Cerpen : Heri Haliling

Ilustrasi : Biagtwanti Dewi Priyani 

Editor : Erna Wiyono

Berlayar Sendiri - Ilustrasi Biagtwanti Dewi Priyani

            Sebenarnya darah Mesuji mengalir bukan sebagai pelarian. Sekalipun berhadapan 10 sampai 20 orang dari petugas keamanan perusahaan batu bara itu tak bakal lekang sejengkal pun langkahnya untuk mundur. Dia pria cadas bertubuh legam oleh didikan langit dan lautan. Matanya nyalang menyengat bagai surya pertengahan hari. Namun mata Umi Kalsum, istrinya teduh purnama itu sarat kasih.

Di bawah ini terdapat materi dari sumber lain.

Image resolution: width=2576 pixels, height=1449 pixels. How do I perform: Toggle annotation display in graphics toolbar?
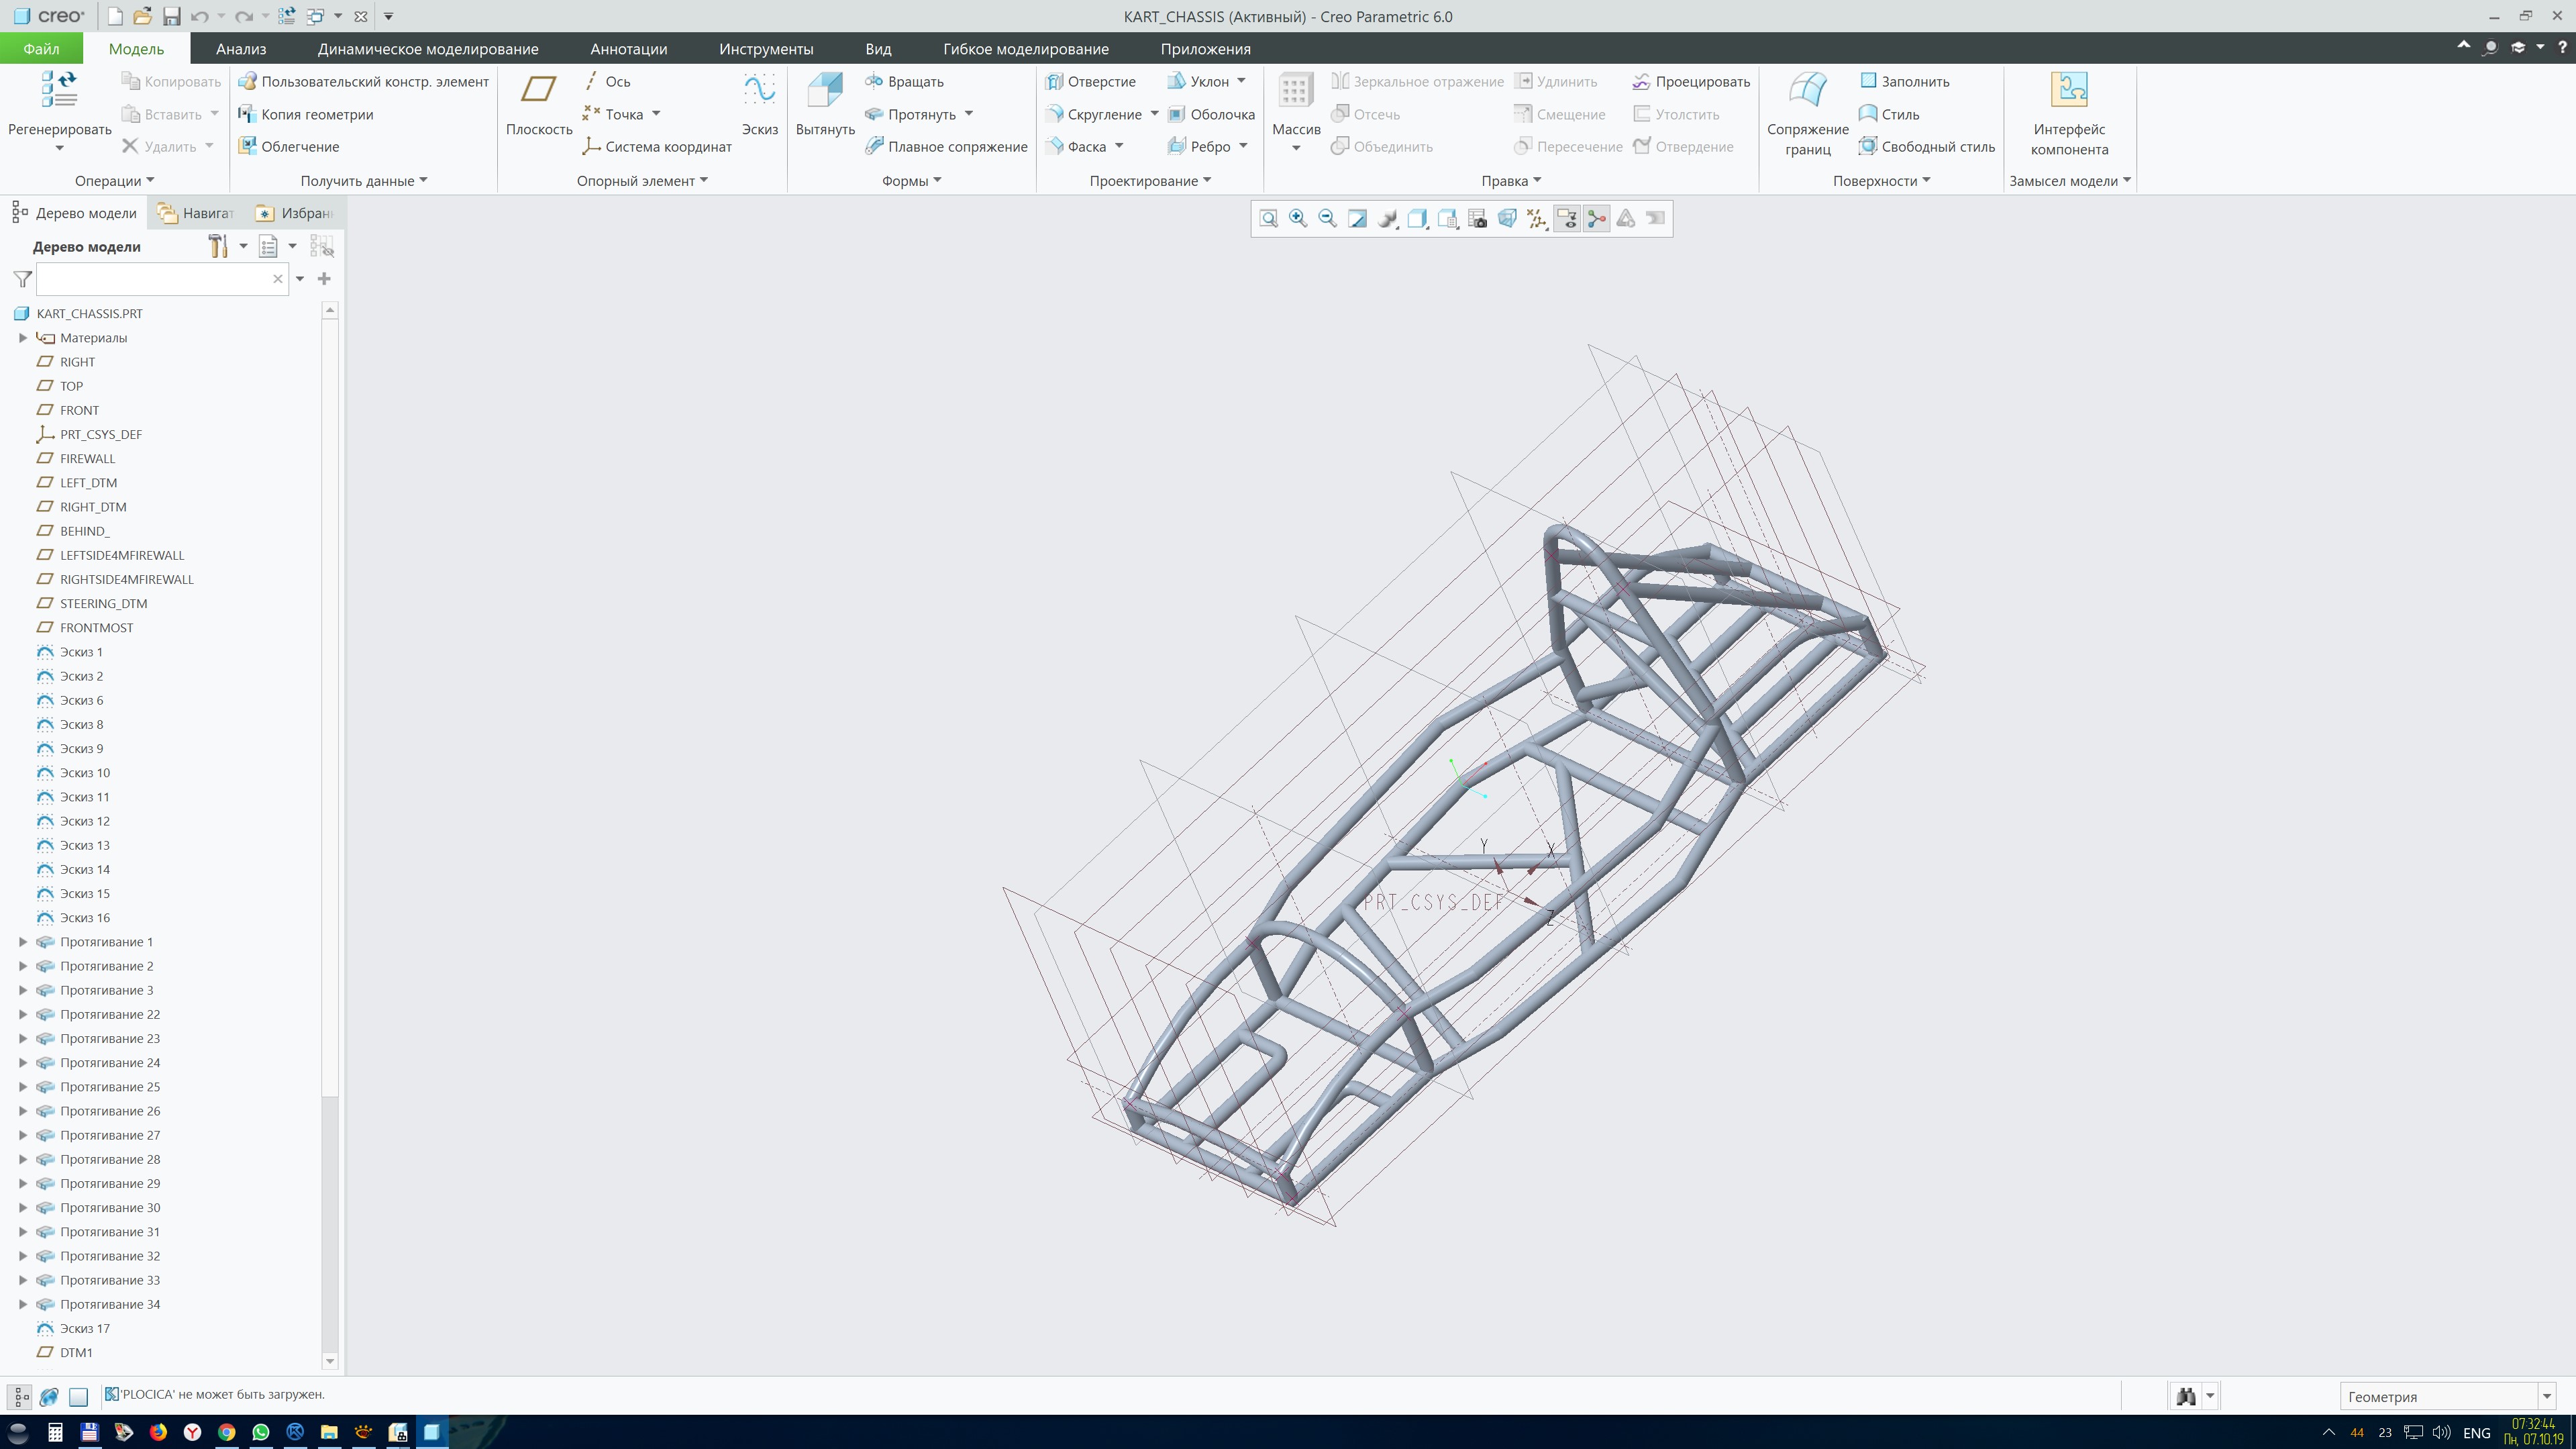click(1567, 218)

Lembut tangannya sungguh candu kesejukan. Orang yang mau mengalah demi arti kebersamaan berjiwa samudera, itu salah satu nasihat Umi Kalsum.

            Sebulan sudah Mesuji dan istrinya terkapung-kapung di laut menghindari buruan petugas perusahaan. Memang, selain seorang nelayan Mesuji juga bekerja sebagai pengepul batu bara yang jatuh dari kapal tongkang. Batu bara yang mengambang itu lantas menepi. Apa yang salah dari perbuatan memungutnya? Bukankah Tuhan alirkan rezeki itu melalui laut larut ke pesisir? Tapi maruk manusia telah naik sampai ubun-ubun. Bermain pasal dan tuduhan, dirinya harus didakwa dan sekarang terpaksa buron ke lautan tanpa persiapan matang.

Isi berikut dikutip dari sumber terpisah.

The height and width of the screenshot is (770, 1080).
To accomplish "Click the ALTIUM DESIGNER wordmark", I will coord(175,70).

            Mesuji melepas bajunya. Tubuhnya yang tirus berlekuk tulang itu kian menampilkan keyakinan untuk bertahan. Dia membungkuk untuk memasang kaus kaki. Buyutnya bilang kaus kaki membantu saat berenang dengan membutakan mata pemangsa. Binatang karnivora semacam hiu mendeteksi buruan bukan hanya dari endusan darah tapi juga cahaya tapak kaki.

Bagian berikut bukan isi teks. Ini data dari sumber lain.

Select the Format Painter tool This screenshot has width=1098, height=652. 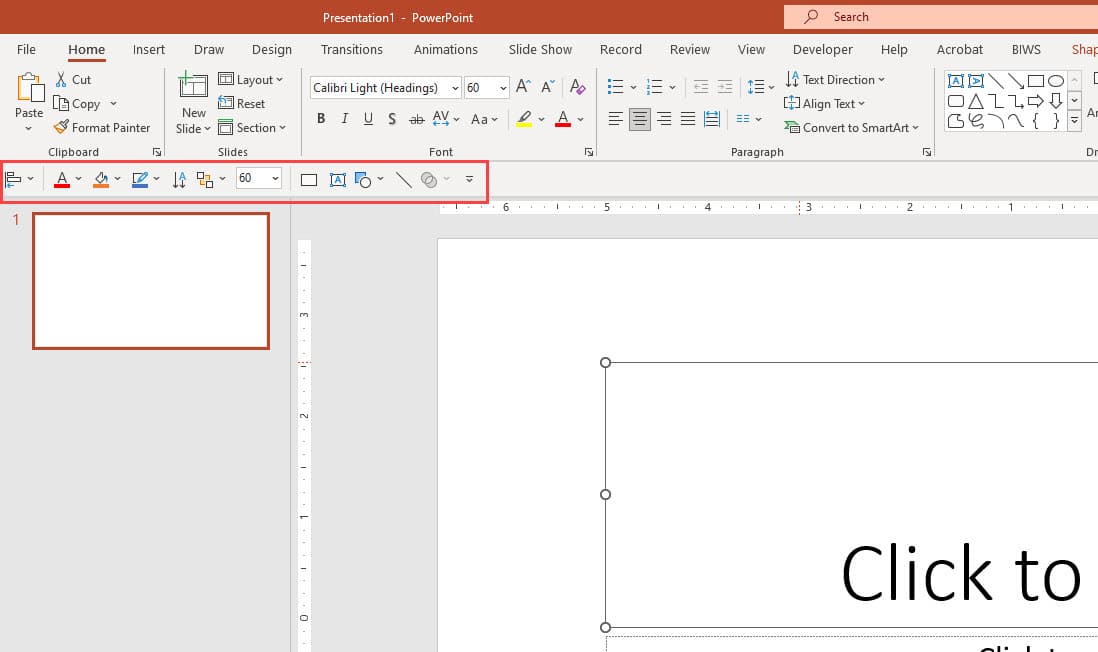(103, 127)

            Di belakang, Umi Kalsum yang tak kalah compang camping dengan dress hijau motif bunga itu memberikan kacamata selam dan parang.

            "Maafkan aku karena membawamu dalam masalahku" kata Mesuji tertunduk saat mengambil kacamatanya.

            Umi Kalsum ikut menunduk dan meneleng ke arah wajah suaminya.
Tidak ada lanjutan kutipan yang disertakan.